Tarihi bir komplo olarak yorumlamak yavan bir yorumdur. Tarihi tesadüf olarak yorumlamak da en az onun kadar yavan bir yorumdur. Zararlı tesadüfler tekrarlandığında, bu kalıcı bir kusurun göstergesidir. Bazı akımlar dışlayıcı, totaliter, demagojik çözümler önerdiğinde, gerçek çözüm akılcılık ve gerçekçilikte yatmaktadır.
Sözü uzatma ve kafaları karıştırma korkusu olmasaydı, onları destekleyen, onlara bir statü kazandıran Körfezli kurumlar olmasaydı hiçbir statü ve değerleri olmayacak, buna rağmen iyiliğe nankörlükle karşılık veren, düşmanlara hizmet eden ve onlara bağlanan bir dizi Lübnanlı ve Lübnanlı olmayan medyatik model ve isim sayılabilirdi. Öte yandan, bunların karşısında onurlu ve seviyeli profesyonel medyatik modeller ve isimler de var. Bu konuda yargıç ve hakem akıl olmalı…
Lübnan, yıllar boyunca başta Körfez ülkeleri olmak üzere Arap ülkelerini hedef alan her türlü düşmanlığın arenası olarak kaldı. Siyasetten medyaya, ideolojiden terör ve uyuşturucuya Lübnan'dan gelen her şey çıkarlara zarar verir, düşmanlara hizmet eder hale geldi. Körfez ülkelerine düşmanlık pompalayan medyatik içerikler ve siyasi teorilerin çoğunun arkasında Lübnan ve ne yazık (aynı zamanda ironiktir) ki bazı Hristiyan taraflar bulunuyor. El-Kaide üyeleri Lübnan'da eğitim görüyor. Husi milislere füzeler ve silahlı insansız hava araçlarının kullanımını öğreten de Lübnanlılar. Suudi Arabistan ve Körfez ülkelerine sevk edilen tonlarca uyuşturucu Lübnan limanlarından geliyor ve bunun gibi daha pek çok şey sayılabilir. Tarihsel olarak, Suudi Arabistan ve Körfez ülkeleri, Lübnan'daki bazı taraflardan gelen tüm bu düşmanlık, yolsuzluk ve sabotajlara olması gerekenden daha fazla müsamaha gösterdiler. Hakikat er geç ortaya çıkacaktı, nitekim sağlam, bilge, aklı başında ve dengeli bir şekilde çıktı. Lübnan halkı eline geçen ilk fırsatta iç siyasi denklemi değiştirme gücüne sahiptir.

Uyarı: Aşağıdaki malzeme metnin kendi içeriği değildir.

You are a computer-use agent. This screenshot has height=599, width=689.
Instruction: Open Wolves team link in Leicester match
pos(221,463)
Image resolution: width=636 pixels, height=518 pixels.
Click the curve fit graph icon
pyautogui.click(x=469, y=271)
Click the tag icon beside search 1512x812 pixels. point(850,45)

Suudi Arabistan ve Körfez ülkeleri Lübnan halkından vazgeçmedi. Ondan vazgeçen ve çıkarlarını hiçe sayan kendi seçkinleri ve siyasi akımlarıdır. Çok acı çeken Lübnan’ın acıları, Arap ülkeleri ve halklarından ziyade kendisine zarar veren bu bileşime bir çözüm bulana kadar gün geçtikçe artacaktır.
Lübnan'daki her politikacı, akım ve partinin halk tarafından seçilebilecek bir alternatifi vardır. Bu nedenle, bu onurlu Lübnan halkının kartları yeniden karıp bir seçim yapması an meselesidir. Arap olan her şeye düşmanlığını açıkça ilan eden, ideolojik ve mali yozlaşmaya dalan, Lübnan’ı her türlü sürprize açık hale getiren seçkinlere tarih merhamet etmeyecektir.

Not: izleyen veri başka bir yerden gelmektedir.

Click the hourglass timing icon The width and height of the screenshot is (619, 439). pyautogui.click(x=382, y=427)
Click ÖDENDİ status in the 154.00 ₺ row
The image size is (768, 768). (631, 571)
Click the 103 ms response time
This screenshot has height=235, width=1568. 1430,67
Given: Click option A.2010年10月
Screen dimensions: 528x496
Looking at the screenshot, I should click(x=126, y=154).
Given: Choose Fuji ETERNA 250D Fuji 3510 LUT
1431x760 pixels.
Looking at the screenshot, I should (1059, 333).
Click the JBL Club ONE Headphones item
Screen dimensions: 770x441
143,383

Hizbullah, her halükarda Suudi Arabistan, Arap ülkeleri ve bazı dünya ülkelerinde terör örgütü olarak sınıflandırılmış bir yapıdır. Asıl sorun, onu destekleyen, ittifak eden, siyasi ve mezhepsel örtü sağlayanlardır. Neticede yargıladığımız, din, mezhep veya dini bir grup değil, politikalardır.
Lübnan devletine yönelik bu tarihi kararın verdiği en önemli siyasi mesajlardan biri, bu modelin hükümeti ve muhalefetiyle bölgedeki diğer bazı kaos ve terör örneklerine de uygulanabileceğidir. Siyasi akımların, amaçları, hedefleri ve ideolojilerine göre ayrıştırılıp sınıflandırılabileceğidir. Kendilerine yönelik alınması gereken karar ve eylemler konusunda kararlı ve sağlam kararların alınabileceğidir.

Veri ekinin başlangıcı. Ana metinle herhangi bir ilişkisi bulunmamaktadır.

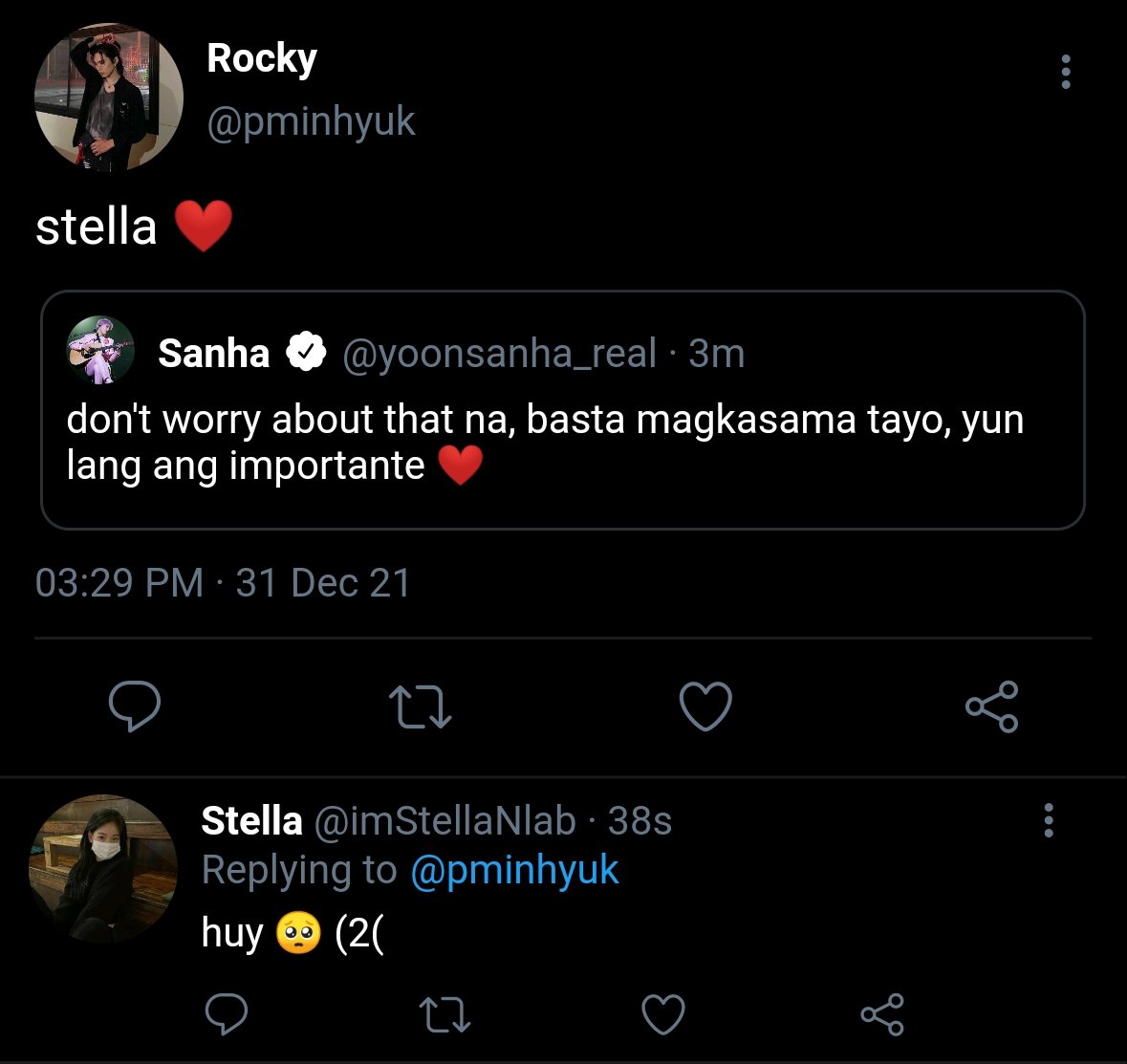The image size is (1127, 1064).
Task: Open Sanha's avatar in quoted tweet
Action: click(x=100, y=350)
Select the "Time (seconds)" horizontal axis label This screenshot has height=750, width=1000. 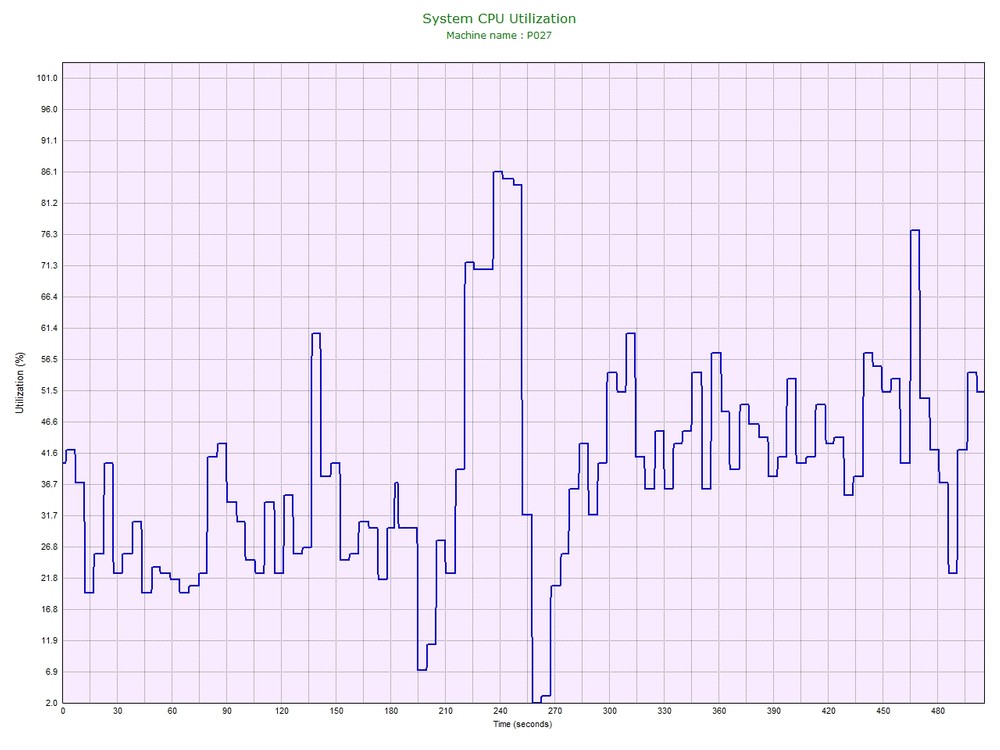tap(516, 723)
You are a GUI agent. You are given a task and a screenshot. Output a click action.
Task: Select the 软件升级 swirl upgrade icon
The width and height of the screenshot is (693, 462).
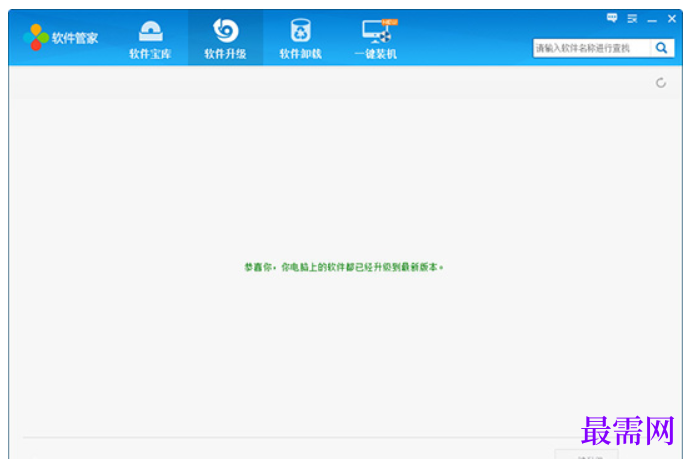(x=225, y=31)
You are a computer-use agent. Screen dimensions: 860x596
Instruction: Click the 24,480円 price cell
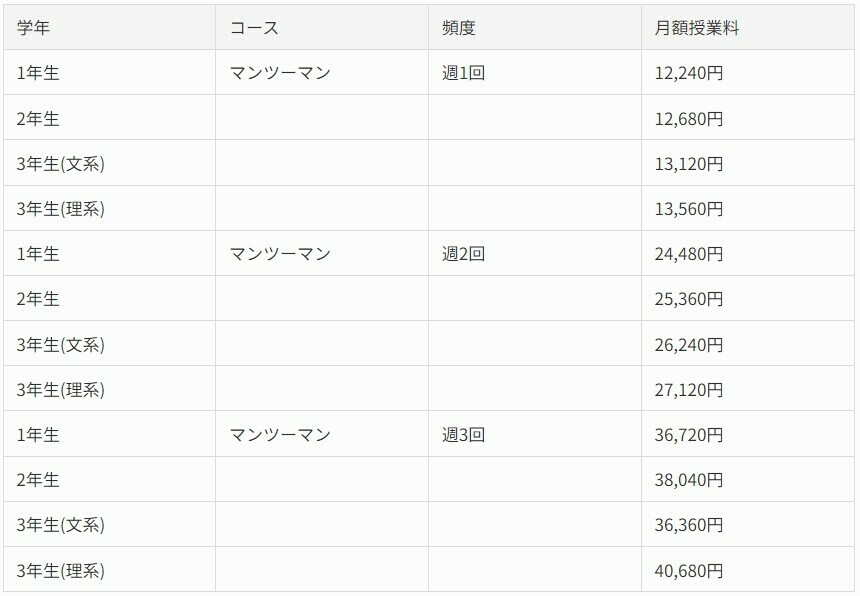pos(748,253)
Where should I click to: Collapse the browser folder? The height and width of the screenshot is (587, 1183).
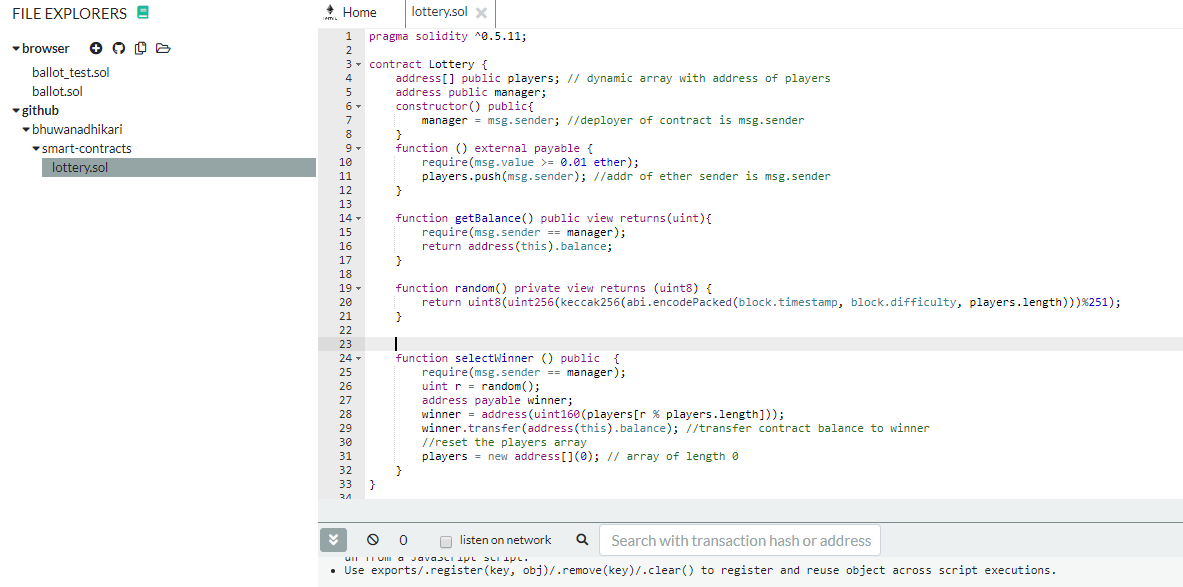(14, 48)
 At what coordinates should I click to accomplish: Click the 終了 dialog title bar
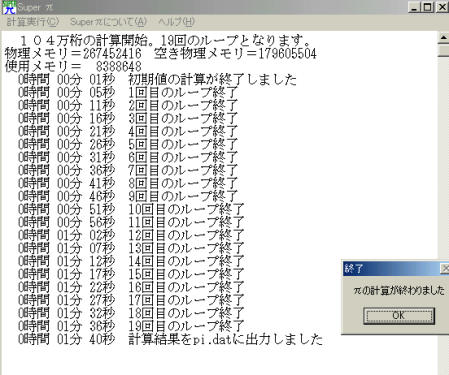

Son olarak Suudi Arabistan tüm Arap kardeşlerini destekleyen bir ülkedir. Bu alandaki geçmişi parlak ve stratejisi sağlamdır. Ancak Suudi Arabistan ve Körfez desteğinin sabit olduğunu ve değişmeyeceğini varsayan düşman akımlara artık sessiz kalmak mümkün değildir. Gerçek şu ki, ilişkiler, var olsun ya da olmasın çıkarlara dayalıdır.